Kepada murid-muridnya tersebut Sunan Bayat memberikan pelajaran meliputi mengaji Al Qur’an, juga mengajarkan ilmu usuludin, ilmu fikih dan tasawuf. Sedangkan untuk mengislamkan masyarakat di daerah Tembayat dan sekitarnya Sunan Bayat lebih dahulu menyamar sebagai penduduk biasa. Dalam Babad Demak pada pupuh Dhandhanggula disebutkan suatu ketika Sunan Bayat pergi menyamar sebagai seorang abdi kepada seorang penjual serabi di Desa Wedi bernama Nyahi Tesik. Suatu hari ia ikut membantu berjualan di pasar Wedi. Ia membawa adonan dan air dalam tempayan, tetapi sebagian dari kayu api tidak terbawa. Karena jualannya laku, Nyahi Tesik kehabisan kayu bakar. Karena itu ia marah kepada abdinya yang ternyata tidak banyak membawa kayu api, sehingga ia berucap apakah tanganmu yang akan kau pakai untuk menggantikan kayu api tersebut. Abdinya ternyata siap tangannya dijadikan kayu api, sehingga Nyahi Tesik gemetar dan besegera menghabiskan jualannya. Peristiwa luar biasa itu menjadi perhatian orang banyak yang ada di pasar. Setelah di rumah, Nyahi Tesik menceritakan peristiwa itu kepada suaminya. Ki Tesik merenung, kemudian ia menyadari kalau mereka diabdi oleh seorang wali. Sehingga Ki Tesik dan Nyahi Tesik memohon ampun kepada Sunan Bayat. Sunan Bayat menerima dan memaafkannya dan mendoakan agar dagangannya selalu laris, serta berpesan kepada Ki Tesik agar anak cucunya beriman kepada Tuhan.  Ketika Sunan Bayat kembali ke Tembayat, Ki Tesik beserta isteri dan anak cucunya mengikutinya. Di Tembayat Ki Tesik dan keluarganya diajari tata cara syari’at Islam.

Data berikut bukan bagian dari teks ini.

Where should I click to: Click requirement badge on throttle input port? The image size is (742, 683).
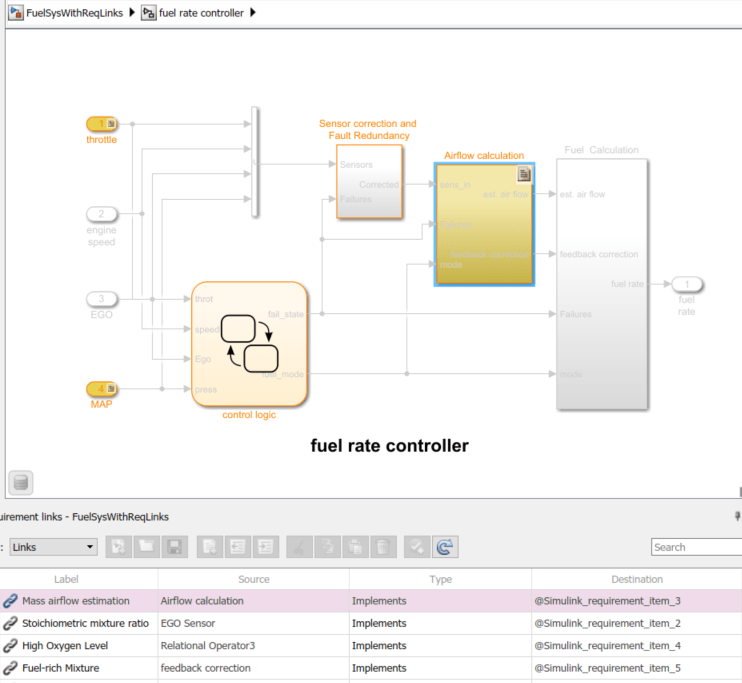[111, 124]
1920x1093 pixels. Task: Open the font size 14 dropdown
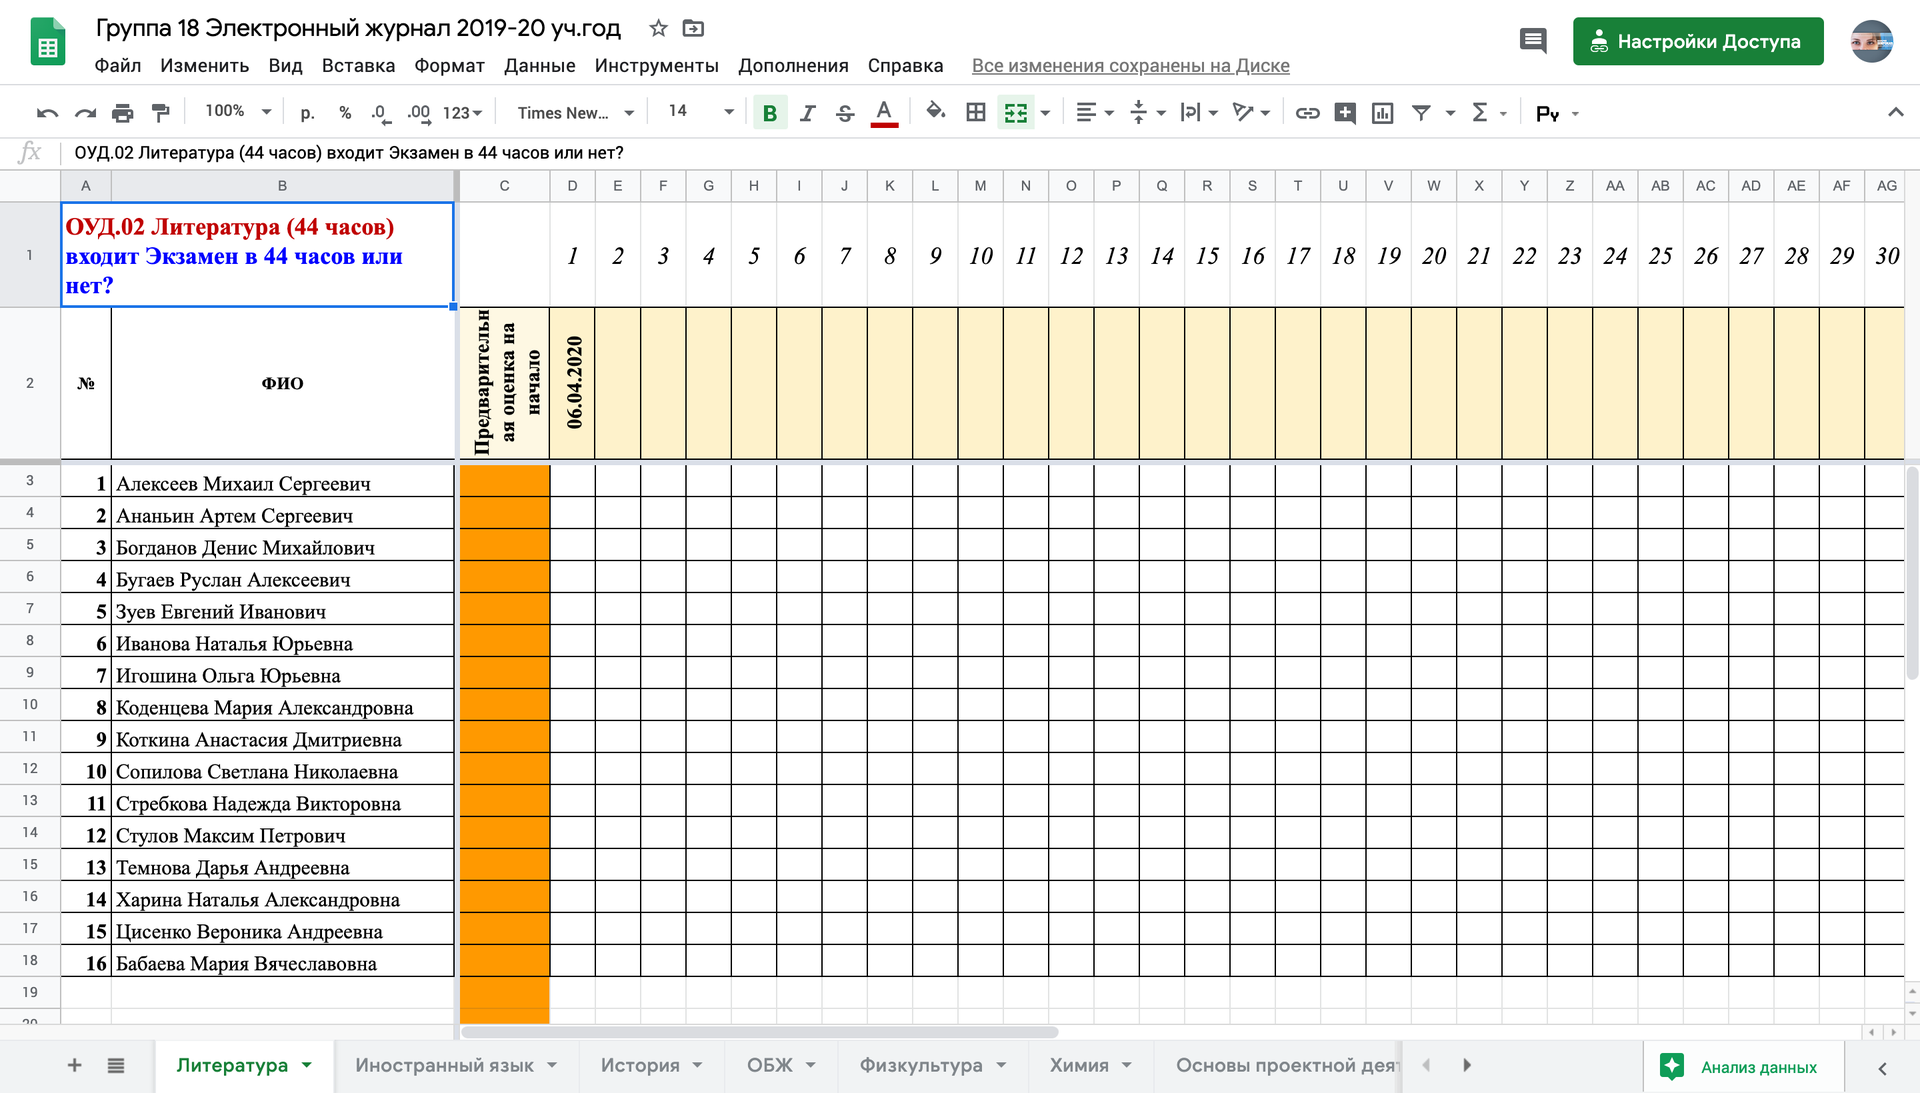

Setelah dianggap cukup, Sunan Bayat menyuruh Ki Tasik dan keluarganya kembali ke Wedi dan menugaskannya untuk mengislamkan anak cucu penduduk di Wedi dan sekitarnya.         
(Ramli Nawawi: Peneliti Sejarah dan Nilai Tradisional BKSNT Yogyakarta, disusun dari berbagai sumber).

(HRN: Maaf naskah ini jangan di copy ke blog lain).













1 komentar:

Aru mengatakan...

Membaca tulisan Eyang yang ini , jadi teringat buku saya yang hilang dan sampai sekarang belum ketemu penggantinya.Judul bukunya Babad Tanah Jawi (Galuh- Mataram) karangan Dr.Soewito Santoso (1979). Barangkali Eyang Kagungan Koleksinya atau referensi dimana buku ini,saya akan meminjam untuk di Foto Copy.Trmksh.